*Problem details*. The line containing "Viewport: 252px width, 163px height." marks the start; extract exactly from it through the last line of the entries, and omit any pictures.

[Pixel coordinate grounding data]
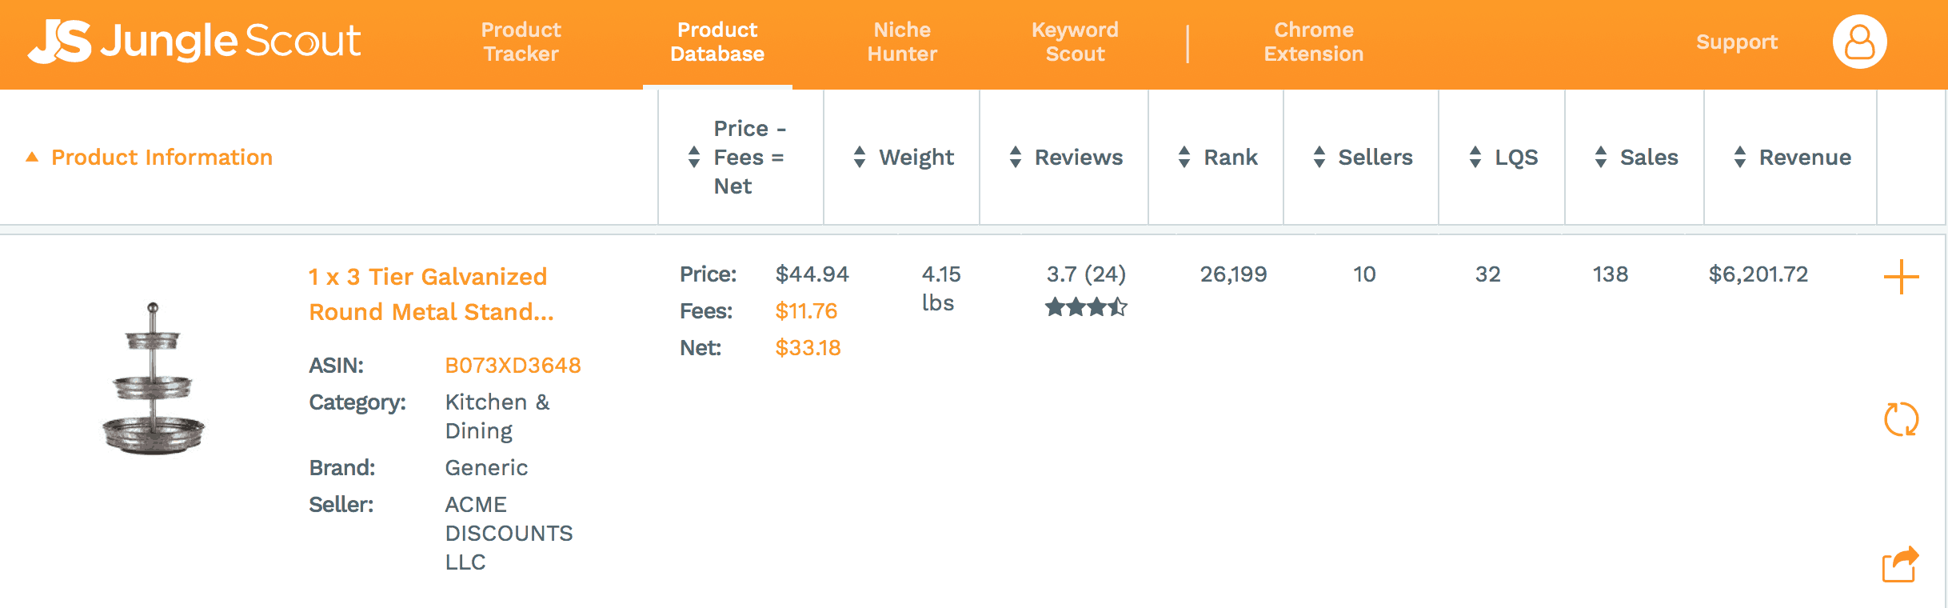Click the refresh arrows icon on product row
Image resolution: width=1948 pixels, height=608 pixels.
[1901, 419]
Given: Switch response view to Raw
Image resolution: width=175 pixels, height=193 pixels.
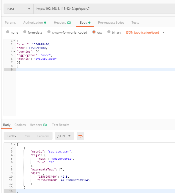Looking at the screenshot, I should [x=27, y=136].
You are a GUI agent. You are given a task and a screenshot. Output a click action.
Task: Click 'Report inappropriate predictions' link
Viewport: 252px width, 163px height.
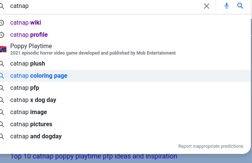click(211, 146)
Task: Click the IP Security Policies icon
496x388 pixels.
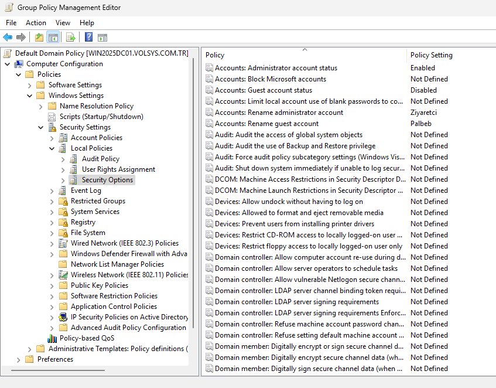Action: 63,317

*Answer to the problem*.
Viewport: 252px width, 163px height.
click(211, 146)
Task: Click the IP Security Policies icon
496x388 pixels.
Action: 63,317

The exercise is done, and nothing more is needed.